* _WRITTEN INSTRUCTION_
Print the whole email about the wizard's Finish and Next buttons word for word.

* _PASSAGE PROVIDED_
━━━━━━━━━━━━━━━━━━━━

Hi Fabio,

On Mon, Aug 24, 2009 at 6:54 PM, Fabio Mancinelli <
[email protected]> wrote:

> On Aug 24, 2009, at 4:47 PM, Anca Luca wrote:
>
> > To help, imagine the following interaction model (which we envisage
> > but it's not
> > a priority right now): in a wizard step, if the step form is
> > invalid, the "Next"
> > button is disabled (for example if the user has to make a selection,
> > the "Next"
> > button will only become enabled after the selection has been made).
> > Now, given
> > that the "Finish" button would be present on _all_ steps but
> > disabled, I think
> > it can become a little confusing for the user, who wouldn't know if
> > there is
> > something he needs to select, fill in, etc to enable it.
> >
> > I'd go for minimal UI (i.e. all buttons on the footer strip, but
> > invalid buttons
> > are invisible).
> >
> I am not an UI expert but as an Eclipse user this semantics would
> confuse me.
> When I create a project in Eclipse, for Example, I have the "Finish
> button" present on all the wizard forms but disabled (not that Eclipse
> is the reference for UIs though :))
>
> It becomes enabled only when I can "finish" the creation process early
> or when I am at the end of the wizard and everything validates.

━━━━━━━━━━━━━━━━━━━━

* _DATASET ENTRIES_

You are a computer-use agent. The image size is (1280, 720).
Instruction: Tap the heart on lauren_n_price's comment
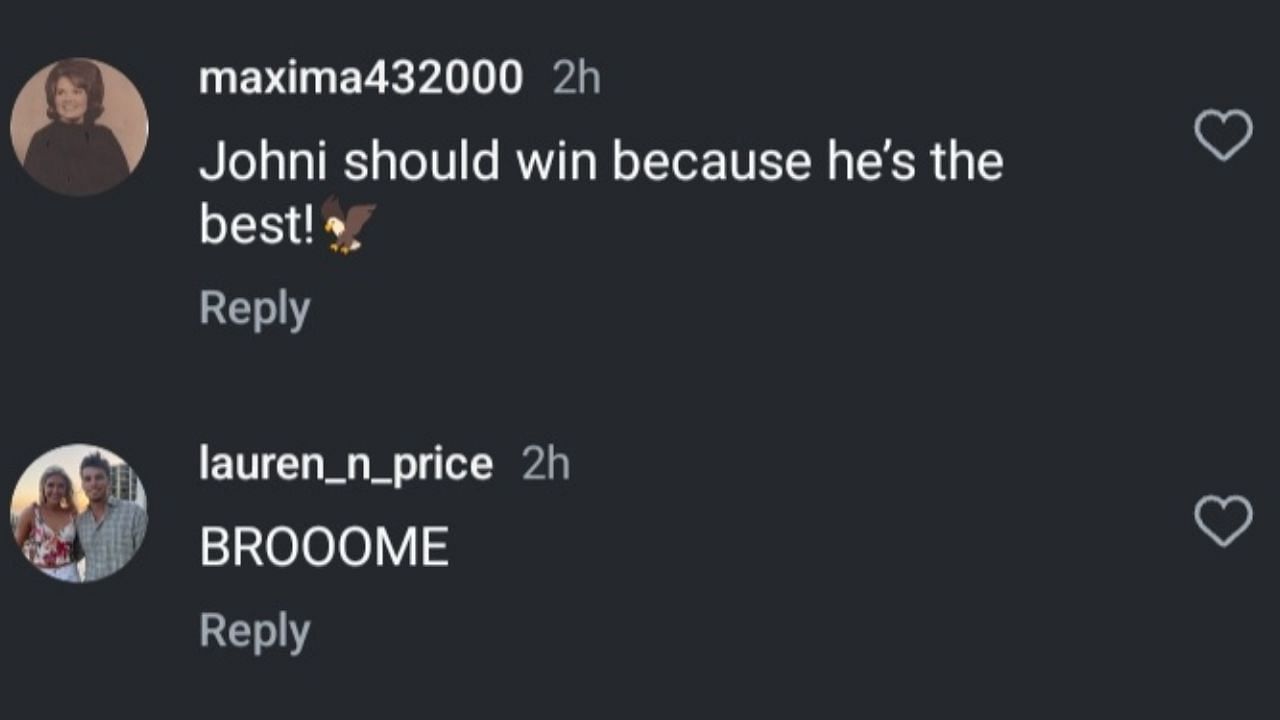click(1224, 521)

━━━━━━━━━━━━━━━━━━━━

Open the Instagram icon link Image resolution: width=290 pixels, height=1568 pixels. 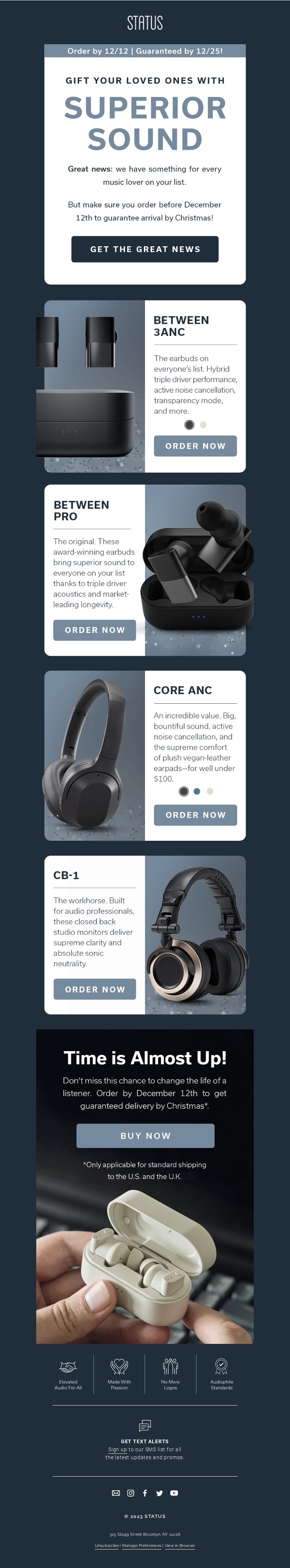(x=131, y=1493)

━━━━━━━━━━━━━━━━━━━━

* _FULL OUTPUT_
Hi Fabio,

On Mon, Aug 24, 2009 at 6:54 PM, Fabio Mancinelli <
[email protected]> wrote:

> On Aug 24, 2009, at 4:47 PM, Anca Luca wrote:
>
> > To help, imagine the following interaction model (which we envisage
> > but it's not
> > a priority right now): in a wizard step, if the step form is
> > invalid, the "Next"
> > button is disabled (for example if the user has to make a selection,
> > the "Next"
> > button will only become enabled after the selection has been made).
> > Now, given
> > that the "Finish" button would be present on _all_ steps but
> > disabled, I think
> > it can become a little confusing for the user, who wouldn't know if
> > there is
> > something he needs to select, fill in, etc to enable it.
> >
> > I'd go for minimal UI (i.e. all buttons on the footer strip, but
> > invalid buttons
> > are invisible).
> >
> I am not an UI expert but as an Eclipse user this semantics would
> confuse me.
> When I create a project in Eclipse, for Example, I have the "Finish
> button" present on all the wizard forms but disabled (not that Eclipse
> is the reference for UIs though :))
>
> It becomes enabled only when I can "finish" the creation process early
> or when I am at the end of the wizard and everything validates.